A Recurrent State-Space Model (RSSM) is a latent dynamics model architecture central to algorithms like Dreamer. It represents the world state as a combination of a deterministic recurrent state (for memory) and a stochastic latent variable (for uncertainty). This hybrid structure effectively models partially observable environments and temporal dependencies.

• Components:
  • Deterministic Path: An RNN (like a GRU) that accumulates information over time.
  • Stochastic Path: A latent variable sampled at each step to represent unpredictable aspects.
• Function: Predicts the next latent state and reward given the previous state and action.
• Benefit: Creates a compact, abstract state representation ideal for long-horizon imagination.

Model-policy co-adaptation is a critical failure mode in model-based RL where an agent's policy overfits to the biases and inaccuracies of its own learned world model. The policy learns to exploit the model's errors, producing behaviors that appear optimal in simulation but fail catastrophically when deployed in the real environment.

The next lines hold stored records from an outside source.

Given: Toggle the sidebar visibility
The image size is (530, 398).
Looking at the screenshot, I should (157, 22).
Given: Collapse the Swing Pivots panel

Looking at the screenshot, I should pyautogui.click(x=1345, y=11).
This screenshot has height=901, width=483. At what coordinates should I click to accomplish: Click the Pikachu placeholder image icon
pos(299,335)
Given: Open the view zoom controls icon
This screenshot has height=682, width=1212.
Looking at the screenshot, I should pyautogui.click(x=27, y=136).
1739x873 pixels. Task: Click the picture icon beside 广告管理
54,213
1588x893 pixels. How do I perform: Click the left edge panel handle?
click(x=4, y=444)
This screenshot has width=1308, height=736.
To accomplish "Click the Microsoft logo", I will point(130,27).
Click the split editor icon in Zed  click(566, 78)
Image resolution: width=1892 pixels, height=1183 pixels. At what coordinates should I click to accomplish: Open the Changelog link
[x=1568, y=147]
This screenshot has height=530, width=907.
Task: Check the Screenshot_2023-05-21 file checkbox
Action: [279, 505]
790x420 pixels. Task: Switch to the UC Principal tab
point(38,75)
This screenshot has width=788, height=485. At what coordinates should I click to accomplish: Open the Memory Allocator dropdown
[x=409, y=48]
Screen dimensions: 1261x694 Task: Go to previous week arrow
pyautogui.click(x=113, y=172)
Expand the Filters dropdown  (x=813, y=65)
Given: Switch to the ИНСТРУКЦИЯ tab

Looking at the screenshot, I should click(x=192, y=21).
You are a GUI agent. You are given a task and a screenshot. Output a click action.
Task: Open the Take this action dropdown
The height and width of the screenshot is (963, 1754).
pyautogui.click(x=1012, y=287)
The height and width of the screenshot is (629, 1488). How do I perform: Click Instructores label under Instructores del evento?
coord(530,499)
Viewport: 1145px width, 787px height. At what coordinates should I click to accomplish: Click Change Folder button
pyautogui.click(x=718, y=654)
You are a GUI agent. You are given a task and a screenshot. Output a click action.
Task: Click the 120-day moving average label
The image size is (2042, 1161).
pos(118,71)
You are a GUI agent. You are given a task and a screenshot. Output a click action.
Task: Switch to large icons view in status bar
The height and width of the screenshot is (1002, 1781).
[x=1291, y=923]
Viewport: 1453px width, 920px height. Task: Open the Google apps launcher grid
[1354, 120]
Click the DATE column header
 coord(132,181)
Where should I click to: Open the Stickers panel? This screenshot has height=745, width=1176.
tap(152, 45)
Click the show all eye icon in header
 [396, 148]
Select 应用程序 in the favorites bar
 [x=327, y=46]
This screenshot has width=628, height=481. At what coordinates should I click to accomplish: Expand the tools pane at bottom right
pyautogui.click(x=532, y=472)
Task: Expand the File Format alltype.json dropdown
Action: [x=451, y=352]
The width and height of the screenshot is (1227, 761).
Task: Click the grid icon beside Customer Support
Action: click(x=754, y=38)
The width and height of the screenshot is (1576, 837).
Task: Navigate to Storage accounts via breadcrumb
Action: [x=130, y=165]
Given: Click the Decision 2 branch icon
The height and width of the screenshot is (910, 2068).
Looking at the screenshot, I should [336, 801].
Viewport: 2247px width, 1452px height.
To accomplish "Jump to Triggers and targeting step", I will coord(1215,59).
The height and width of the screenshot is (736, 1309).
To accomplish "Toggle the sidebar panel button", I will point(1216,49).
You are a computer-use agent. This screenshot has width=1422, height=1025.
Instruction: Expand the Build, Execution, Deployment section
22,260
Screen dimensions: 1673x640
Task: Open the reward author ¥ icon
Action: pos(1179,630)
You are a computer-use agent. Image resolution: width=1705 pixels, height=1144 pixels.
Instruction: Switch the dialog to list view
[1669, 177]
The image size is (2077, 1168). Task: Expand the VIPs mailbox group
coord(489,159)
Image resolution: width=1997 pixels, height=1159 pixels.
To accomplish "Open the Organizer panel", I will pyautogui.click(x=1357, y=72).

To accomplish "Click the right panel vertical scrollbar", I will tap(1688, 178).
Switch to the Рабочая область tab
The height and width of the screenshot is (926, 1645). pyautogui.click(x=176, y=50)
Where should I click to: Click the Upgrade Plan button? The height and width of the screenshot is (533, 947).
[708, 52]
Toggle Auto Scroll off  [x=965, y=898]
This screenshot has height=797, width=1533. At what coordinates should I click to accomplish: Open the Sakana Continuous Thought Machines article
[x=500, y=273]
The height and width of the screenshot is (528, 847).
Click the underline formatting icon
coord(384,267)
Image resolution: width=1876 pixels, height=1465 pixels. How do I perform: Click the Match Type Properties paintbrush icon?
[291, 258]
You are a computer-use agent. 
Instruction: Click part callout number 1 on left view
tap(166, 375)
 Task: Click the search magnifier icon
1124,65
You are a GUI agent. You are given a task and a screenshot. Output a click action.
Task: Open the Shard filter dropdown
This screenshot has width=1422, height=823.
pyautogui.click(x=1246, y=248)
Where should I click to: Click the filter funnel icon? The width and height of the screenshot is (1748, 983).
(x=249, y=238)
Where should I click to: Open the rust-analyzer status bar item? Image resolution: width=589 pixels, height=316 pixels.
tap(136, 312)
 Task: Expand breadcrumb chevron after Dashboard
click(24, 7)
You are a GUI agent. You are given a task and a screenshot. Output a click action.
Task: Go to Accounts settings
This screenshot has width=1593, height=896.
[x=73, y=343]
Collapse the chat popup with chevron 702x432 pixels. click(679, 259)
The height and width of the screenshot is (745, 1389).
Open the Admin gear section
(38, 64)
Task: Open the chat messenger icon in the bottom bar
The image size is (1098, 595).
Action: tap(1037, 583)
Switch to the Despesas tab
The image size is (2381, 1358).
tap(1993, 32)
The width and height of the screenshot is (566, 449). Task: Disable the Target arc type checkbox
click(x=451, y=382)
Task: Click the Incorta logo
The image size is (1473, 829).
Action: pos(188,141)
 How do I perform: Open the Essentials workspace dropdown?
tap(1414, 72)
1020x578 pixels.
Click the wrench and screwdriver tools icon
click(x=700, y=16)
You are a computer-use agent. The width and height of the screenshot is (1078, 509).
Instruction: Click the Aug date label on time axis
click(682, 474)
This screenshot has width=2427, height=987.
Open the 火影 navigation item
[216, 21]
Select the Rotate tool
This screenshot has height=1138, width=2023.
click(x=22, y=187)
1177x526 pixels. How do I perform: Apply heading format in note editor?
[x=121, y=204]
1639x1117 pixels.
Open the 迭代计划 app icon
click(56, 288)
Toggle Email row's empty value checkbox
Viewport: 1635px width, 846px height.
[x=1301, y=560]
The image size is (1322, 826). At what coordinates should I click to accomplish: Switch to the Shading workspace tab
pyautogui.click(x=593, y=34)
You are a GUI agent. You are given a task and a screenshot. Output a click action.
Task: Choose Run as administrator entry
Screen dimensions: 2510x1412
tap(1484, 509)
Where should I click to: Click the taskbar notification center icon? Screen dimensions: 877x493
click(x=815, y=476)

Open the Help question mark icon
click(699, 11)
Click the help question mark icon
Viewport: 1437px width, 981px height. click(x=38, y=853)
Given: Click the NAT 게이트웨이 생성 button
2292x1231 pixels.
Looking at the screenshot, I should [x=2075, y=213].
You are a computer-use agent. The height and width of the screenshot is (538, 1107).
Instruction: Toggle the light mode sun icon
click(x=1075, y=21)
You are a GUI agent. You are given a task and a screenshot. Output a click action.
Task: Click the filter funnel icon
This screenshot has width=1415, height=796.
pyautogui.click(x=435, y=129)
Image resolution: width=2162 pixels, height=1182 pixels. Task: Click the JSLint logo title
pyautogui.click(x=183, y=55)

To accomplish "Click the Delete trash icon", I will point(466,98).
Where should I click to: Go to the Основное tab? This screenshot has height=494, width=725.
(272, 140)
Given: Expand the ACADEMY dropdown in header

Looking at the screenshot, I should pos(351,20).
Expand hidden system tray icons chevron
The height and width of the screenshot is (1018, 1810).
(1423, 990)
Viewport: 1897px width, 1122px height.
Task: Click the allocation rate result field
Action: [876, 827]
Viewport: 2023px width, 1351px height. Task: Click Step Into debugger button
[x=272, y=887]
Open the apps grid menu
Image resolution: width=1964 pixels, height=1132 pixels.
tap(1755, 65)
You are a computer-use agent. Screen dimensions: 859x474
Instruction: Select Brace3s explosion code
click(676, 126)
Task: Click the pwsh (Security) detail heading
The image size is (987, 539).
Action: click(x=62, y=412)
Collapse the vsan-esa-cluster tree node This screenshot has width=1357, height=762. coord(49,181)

• Cause: The policy is trained exclusively on rollouts from an imperfect model, creating a feedback loop.
• Mitigation Strategies:
  • Uncertainty-Aware Planning: Using ensembles or Bayesian models to avoid uncertain states.
  • Regularization: Limiting the imagination horizon or blending real and imagined data.
  • Pessimistic Exploration: Penalizing actions that lead to states where the model is uncertain.

Model Predictive Control (MPC) is an online planning algorithm frequently used with learned world models. At each time step, MPC uses the model to simulate multiple potential action sequences over a finite planning horizon, selects the best sequence according to a reward/cost function, executes only the first action, and then replans from the new state. This closed-loop approach is robust to model inaccuracies.

• Online vs. Offline: MPC is an online planner; it does not learn a general policy but re-optimizes at every step.
• Advantage: Naturally compensates for model error by frequently re-grounding plans in real observations.
• Common Use: Robotics, process control, and any domain where conditions change rapidly.